▶ **The problem**
Every line below must come back exactly as it stands, with the images omitted.

▶ **Records for the exercise**
☆ ☆ ☆ ☆ ☆ ☆ ☆
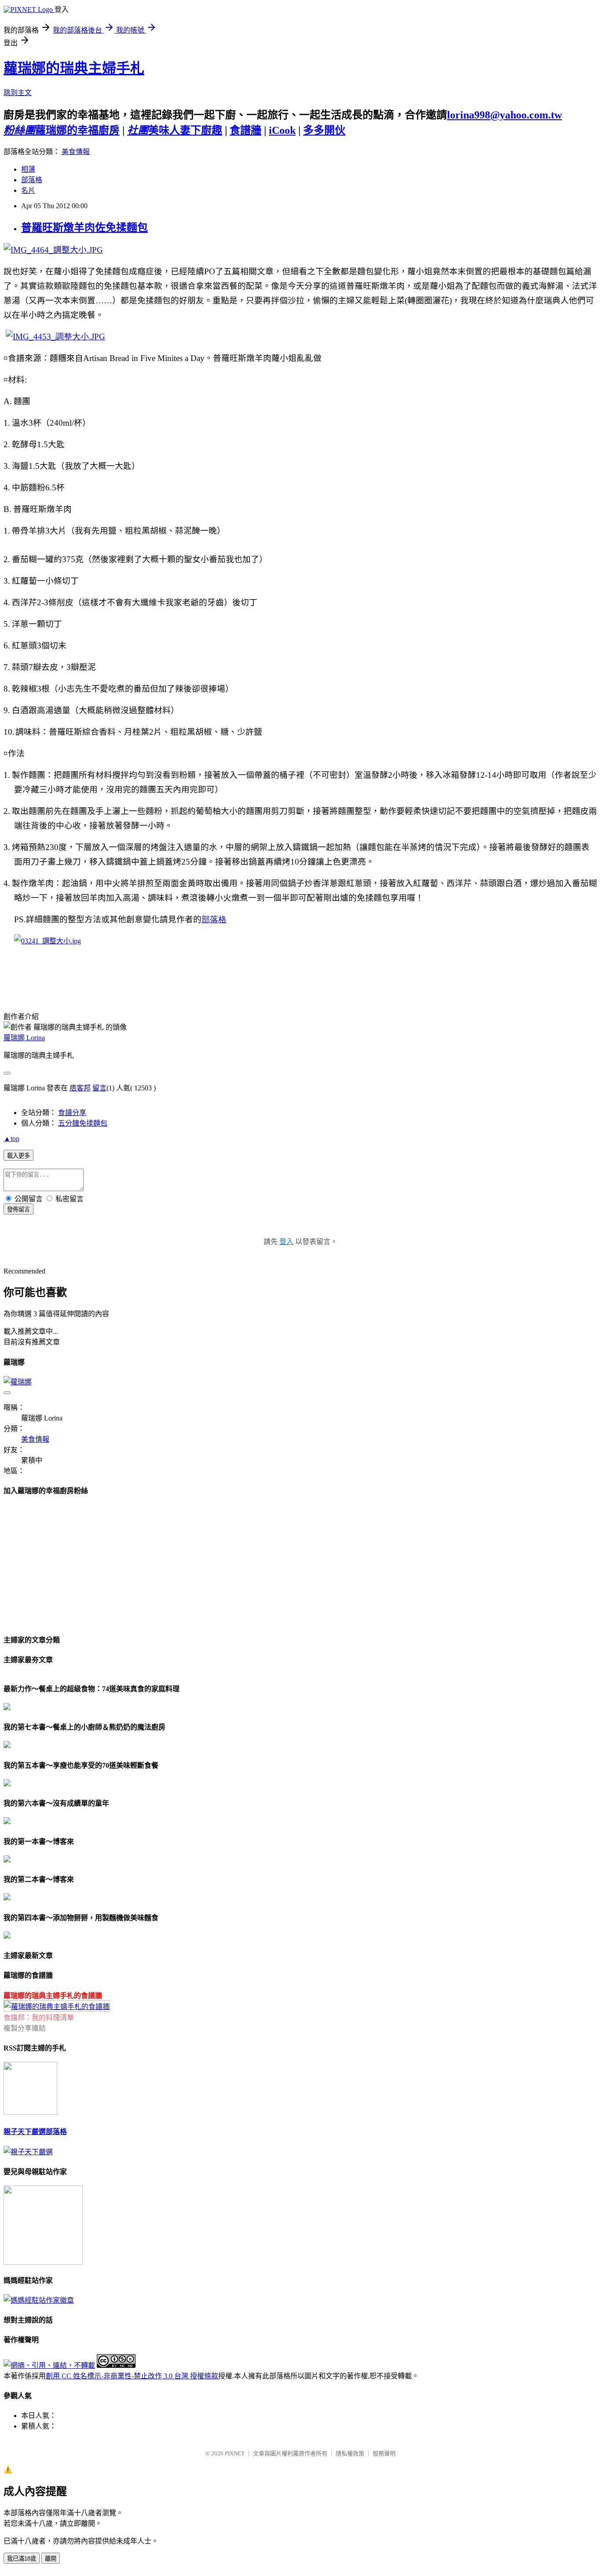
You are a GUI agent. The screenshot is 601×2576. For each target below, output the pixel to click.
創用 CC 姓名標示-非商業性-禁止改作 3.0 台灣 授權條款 (132, 2376)
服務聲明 (384, 2453)
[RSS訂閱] (30, 2112)
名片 (28, 190)
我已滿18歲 (21, 2558)
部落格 (31, 180)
☆ ☆ ☆ ☆ ☆ ☆ ☆
▶ **Answer to this task**
You are a GUI agent. The screenshot is 601×2576. For each target below, output the pixel to click.
創用 CC 姓名標示-非商業性-禁止改作 3.0 台灣 授權條款 (132, 2376)
服務聲明 (384, 2453)
[RSS訂閱] (30, 2112)
名片 (28, 190)
我已滿18歲 (21, 2558)
部落格 (31, 180)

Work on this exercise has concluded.